Get moving every day
The research on the benefits of exercise for both high blood pressure and diabetes are easily conclusive. Make time for it! You can learn to enjoy exercise even if you currently think you hate it. Eventually, your body will crave it because you’ll simply feel better. But you’ve gotta get started first.
Limit your alcohol intake and ditch the cigarettes
If you’re currently drinking more than one serving of alcohol per day — or more than 7 drinks per week for women and 14 drinks per week for a man.
The American Diabetes Association recommends that people living with diabetes follow the general guidelines for alcohol consumption:
- Men: No more than 2 drinks per day on average
- Women: No more than 1 drink per day on average
Ideally, if you’re really motivated to improve your overall health, alcohol would be considered a small indulgence on the weekend versus something you consume on a daily basis. Keep in mind that alcohol is technically a poison to the body that your liver has to process to rid from your system. It will wear on every aspect of your health if consumed all too often, even 1 drink per day.
Avoid stress if possible
A stressful day here and there isn’t likely to contribute to high blood pressure.

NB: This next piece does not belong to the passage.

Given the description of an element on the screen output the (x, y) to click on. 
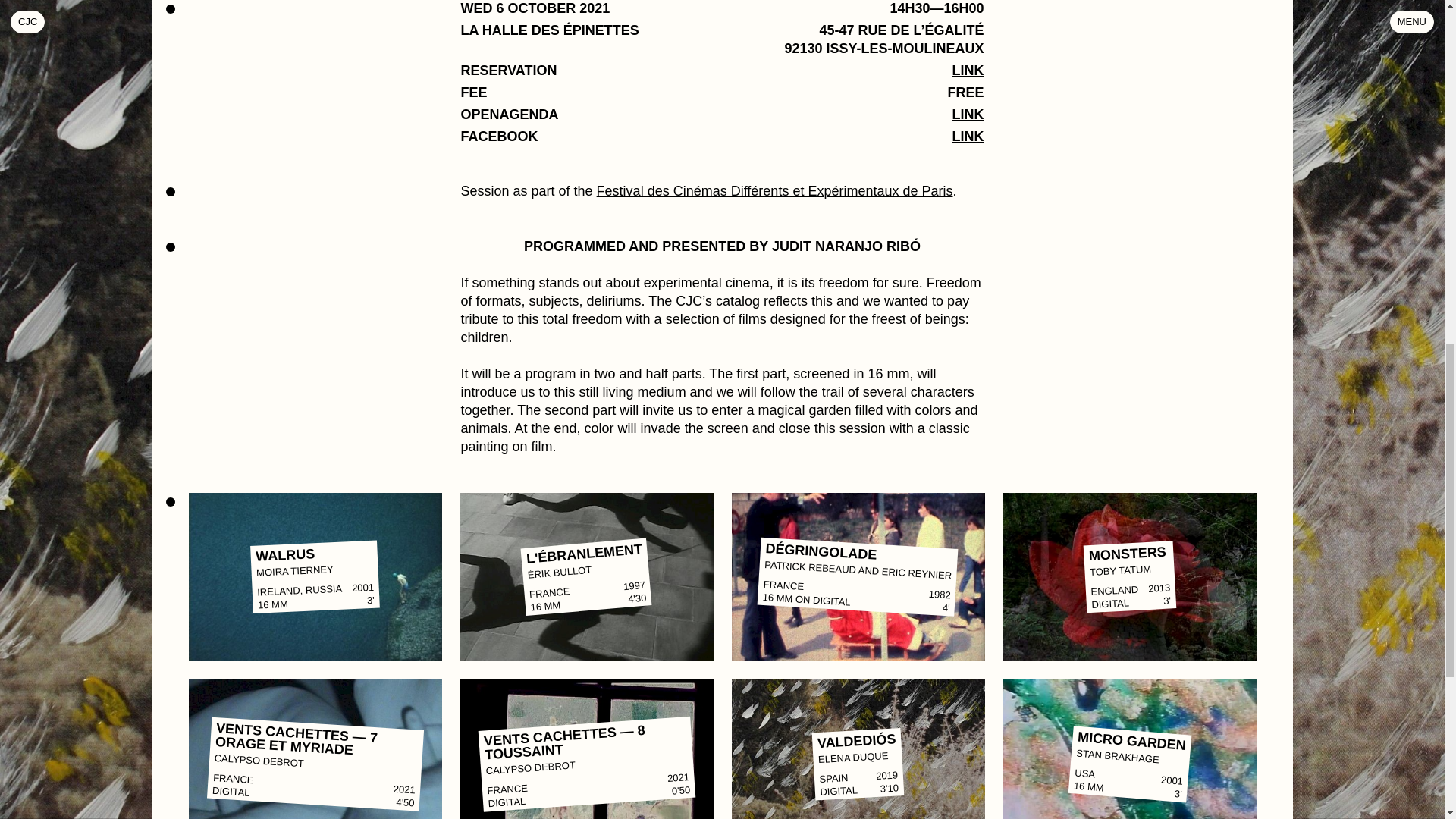
LINK (968, 70)
LINK (968, 136)
LINK (968, 114)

Chronic stress, however, can absolutely lead to persistently high blood pressure.
Whether it’s an overly demanding job, an unhealthy relationship, an anxiety disorder, overwhelming parenting responsibilities, and the many other ways life can take on more than we can mentally handle are all reasonable culprits of high blood pressure.
While many sources of stress may not be fully within your control, it may be time to truly consider what you can change in your life for the sake of your immediate and long-term wellbeing.
Like type 2 diabetes, patients taking medications for high blood pressure will likely need to use at least two different medications for significant results.
There are a tremendous number of medications available today to treat blood pressure issues, with nearly a dozen different classes of drugs to choose from:
- Diuretics: These help the body get rid of excess sodium and water, essentially by excreting more through more frequent urination.
- Beta-blockers: These work by lowering your heart rate which in turn reduces the workload on your heart and blood vessels.
- ACE inhibitors: These work by helping your blood vessels relax and open wider to create less restriction.
- Angiotensin II receptor blockers: These drugs block a chemical in the body that leads to blood vessels tightening up and becoming more restrictive.
- Calcium channel blockers: This drug prevents calcium from entering the smooth muscle cells of the heart and arteries, which helps soften and relax the intensity of your heart’s contraction.
- Alpha blockers: These drugs relax the muscle tone around your blood vessels and heart which creates less pressure and allows them to open up.
- Alpha-2 Receptor Agonists: These drugs work by relaxing your central nervous system — something that may be revving due to chronic stress in your life.
- Combined alpha and beta-blockers: These are used only in patients in a hypertensive crisis during a visit to the emergency room.
- Central agonists: These prevent your blood vessels from tensing up and contracting as much. The more relaxed these vessels are, the lower your blood pressure will be.
- Peripheral adrenergic inhibitors: Rarely used, these work by blocking neurotransmitters to and from the brain that tell your muscles to constrict.
- Vasodilators: These help your blood vessels relax and open up, creating less pressure.
If you are concerned about your own blood pressure levels, schedule an appointment with your healthcare team immediately or visit your local emergency room for more extreme cases.